When Natasha Poonawalla moved into her London home in 2020, she took down the chandeliers of its stately neo-Georgian rooms and replaced them with industrial runway lights. In the 2000s, the then residents of the 23,000sq ft residence – one of the largest private homes in the postcode – appointed Karl Lagerfeld to do an irreverent refurbishment of its 1920s interiors, stage luminaires in tow. “My entire mission was to go back to what Karl had done with it. Because I’m a fashion fanatic,” Poonawalla declares as she wafts through her regal drawing room wearing a scarlet plissé Balenciaga gown. “A lot had been added that I felt wasn’t in line with Karl’s aesthetic. There’s nothing wrong with having fashion-show lights in the house!”

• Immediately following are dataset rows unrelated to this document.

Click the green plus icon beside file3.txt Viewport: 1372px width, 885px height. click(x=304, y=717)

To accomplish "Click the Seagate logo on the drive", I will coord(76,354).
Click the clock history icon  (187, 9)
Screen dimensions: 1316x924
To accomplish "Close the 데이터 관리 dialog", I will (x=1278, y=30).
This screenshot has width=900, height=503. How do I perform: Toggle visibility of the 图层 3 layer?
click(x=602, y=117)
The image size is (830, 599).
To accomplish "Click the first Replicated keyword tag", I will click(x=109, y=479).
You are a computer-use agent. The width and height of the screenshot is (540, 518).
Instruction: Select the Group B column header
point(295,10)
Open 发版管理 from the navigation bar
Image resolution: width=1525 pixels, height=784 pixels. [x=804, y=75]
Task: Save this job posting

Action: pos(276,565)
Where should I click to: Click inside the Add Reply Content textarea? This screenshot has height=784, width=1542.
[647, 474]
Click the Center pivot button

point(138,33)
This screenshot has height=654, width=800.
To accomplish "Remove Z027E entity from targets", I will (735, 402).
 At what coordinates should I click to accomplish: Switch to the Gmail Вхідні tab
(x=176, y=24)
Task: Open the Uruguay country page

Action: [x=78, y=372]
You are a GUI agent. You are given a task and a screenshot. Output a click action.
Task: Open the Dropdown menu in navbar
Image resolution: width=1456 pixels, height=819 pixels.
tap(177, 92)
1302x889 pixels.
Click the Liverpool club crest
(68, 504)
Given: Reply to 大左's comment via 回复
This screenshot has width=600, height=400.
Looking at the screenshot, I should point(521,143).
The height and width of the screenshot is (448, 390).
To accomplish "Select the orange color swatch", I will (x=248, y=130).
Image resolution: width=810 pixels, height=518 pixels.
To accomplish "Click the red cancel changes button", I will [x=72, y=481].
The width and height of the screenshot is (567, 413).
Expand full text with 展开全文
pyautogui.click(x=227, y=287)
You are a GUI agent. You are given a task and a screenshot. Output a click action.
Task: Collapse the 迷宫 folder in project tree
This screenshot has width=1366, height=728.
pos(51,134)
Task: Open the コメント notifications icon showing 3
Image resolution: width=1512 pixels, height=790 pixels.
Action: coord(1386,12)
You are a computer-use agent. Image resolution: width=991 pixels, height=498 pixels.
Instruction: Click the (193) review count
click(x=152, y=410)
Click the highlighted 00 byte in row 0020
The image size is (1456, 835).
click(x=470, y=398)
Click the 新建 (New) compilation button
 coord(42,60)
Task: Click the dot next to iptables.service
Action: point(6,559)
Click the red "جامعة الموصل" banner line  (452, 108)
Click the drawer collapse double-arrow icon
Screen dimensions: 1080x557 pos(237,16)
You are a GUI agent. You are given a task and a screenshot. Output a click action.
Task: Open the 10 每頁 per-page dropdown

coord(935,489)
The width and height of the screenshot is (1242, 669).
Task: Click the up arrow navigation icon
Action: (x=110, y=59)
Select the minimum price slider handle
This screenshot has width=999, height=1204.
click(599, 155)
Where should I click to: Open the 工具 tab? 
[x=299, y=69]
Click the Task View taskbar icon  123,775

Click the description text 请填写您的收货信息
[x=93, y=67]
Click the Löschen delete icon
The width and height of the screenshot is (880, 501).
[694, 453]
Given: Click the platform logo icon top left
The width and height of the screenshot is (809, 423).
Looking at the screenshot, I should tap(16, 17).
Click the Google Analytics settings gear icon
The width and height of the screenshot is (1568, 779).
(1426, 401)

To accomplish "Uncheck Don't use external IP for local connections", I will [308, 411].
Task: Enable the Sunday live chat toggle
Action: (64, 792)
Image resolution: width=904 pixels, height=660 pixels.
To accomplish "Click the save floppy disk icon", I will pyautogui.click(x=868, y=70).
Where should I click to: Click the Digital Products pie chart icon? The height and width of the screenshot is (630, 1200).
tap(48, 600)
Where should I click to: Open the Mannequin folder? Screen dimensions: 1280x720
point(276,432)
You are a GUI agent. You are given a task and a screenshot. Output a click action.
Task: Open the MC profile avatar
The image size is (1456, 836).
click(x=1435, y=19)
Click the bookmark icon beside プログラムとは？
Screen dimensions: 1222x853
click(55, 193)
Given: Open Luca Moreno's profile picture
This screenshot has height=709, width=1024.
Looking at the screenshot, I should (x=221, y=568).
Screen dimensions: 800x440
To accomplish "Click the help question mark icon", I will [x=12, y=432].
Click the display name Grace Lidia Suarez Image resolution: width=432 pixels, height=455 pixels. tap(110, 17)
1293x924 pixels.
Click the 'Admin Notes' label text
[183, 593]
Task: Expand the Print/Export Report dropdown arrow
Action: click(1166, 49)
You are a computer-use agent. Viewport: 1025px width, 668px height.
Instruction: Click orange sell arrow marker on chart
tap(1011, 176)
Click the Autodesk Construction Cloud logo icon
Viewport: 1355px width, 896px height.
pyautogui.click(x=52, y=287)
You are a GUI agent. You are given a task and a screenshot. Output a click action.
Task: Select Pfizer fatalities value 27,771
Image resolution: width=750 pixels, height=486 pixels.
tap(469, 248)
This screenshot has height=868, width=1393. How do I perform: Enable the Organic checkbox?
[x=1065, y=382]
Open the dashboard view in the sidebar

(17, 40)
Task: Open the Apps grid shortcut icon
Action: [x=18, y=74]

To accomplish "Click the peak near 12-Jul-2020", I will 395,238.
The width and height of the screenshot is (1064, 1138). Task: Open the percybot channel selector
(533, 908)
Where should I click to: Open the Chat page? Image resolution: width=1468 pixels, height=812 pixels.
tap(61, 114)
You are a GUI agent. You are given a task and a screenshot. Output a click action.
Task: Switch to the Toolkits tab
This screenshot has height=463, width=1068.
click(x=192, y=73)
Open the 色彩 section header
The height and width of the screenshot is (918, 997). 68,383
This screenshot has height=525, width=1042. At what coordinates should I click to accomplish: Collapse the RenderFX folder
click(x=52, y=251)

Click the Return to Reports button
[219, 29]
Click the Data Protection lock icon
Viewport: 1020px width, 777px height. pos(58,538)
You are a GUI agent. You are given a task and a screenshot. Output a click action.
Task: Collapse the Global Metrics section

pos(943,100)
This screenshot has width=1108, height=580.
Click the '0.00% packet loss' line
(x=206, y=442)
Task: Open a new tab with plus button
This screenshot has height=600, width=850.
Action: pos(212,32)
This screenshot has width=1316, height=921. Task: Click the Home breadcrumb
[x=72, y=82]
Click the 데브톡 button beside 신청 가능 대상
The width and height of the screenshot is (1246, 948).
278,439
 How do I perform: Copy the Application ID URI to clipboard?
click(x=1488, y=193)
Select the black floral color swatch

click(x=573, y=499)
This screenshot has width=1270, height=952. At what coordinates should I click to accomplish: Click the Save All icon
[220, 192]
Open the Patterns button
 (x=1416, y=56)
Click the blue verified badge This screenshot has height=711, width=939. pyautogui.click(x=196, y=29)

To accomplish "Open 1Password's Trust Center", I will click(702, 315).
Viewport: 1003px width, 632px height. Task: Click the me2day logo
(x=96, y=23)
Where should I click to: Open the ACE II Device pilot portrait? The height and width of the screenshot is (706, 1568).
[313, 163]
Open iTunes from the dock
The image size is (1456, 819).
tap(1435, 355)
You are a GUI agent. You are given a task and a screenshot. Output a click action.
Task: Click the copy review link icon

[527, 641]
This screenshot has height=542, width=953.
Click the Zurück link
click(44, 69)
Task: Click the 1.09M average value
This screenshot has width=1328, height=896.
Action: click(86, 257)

Poonawalla, 42, is the executive director of the Serum Institute of India, the world’s largest producer of vaccines. Founded by her father-in-law, the company is headed by her husband, Adar, whom she married in 2006. Originally based in Pune and Mumbai – where they still have houses – the family first rented the building as both a residence and a representational space for the family business. “During the pandemic, our close collaborations with AstraZeneca and Oxford University prompted our decision to move,” she explains. Having transferred their two sons, Cyrus, 14, and Darius, eight, to new schools in England, they bought the property in December 2023. “The quirkiness and whimsical aspects spoke to me loudly,” Poonawalla says, recalling the first time she stepped through the door.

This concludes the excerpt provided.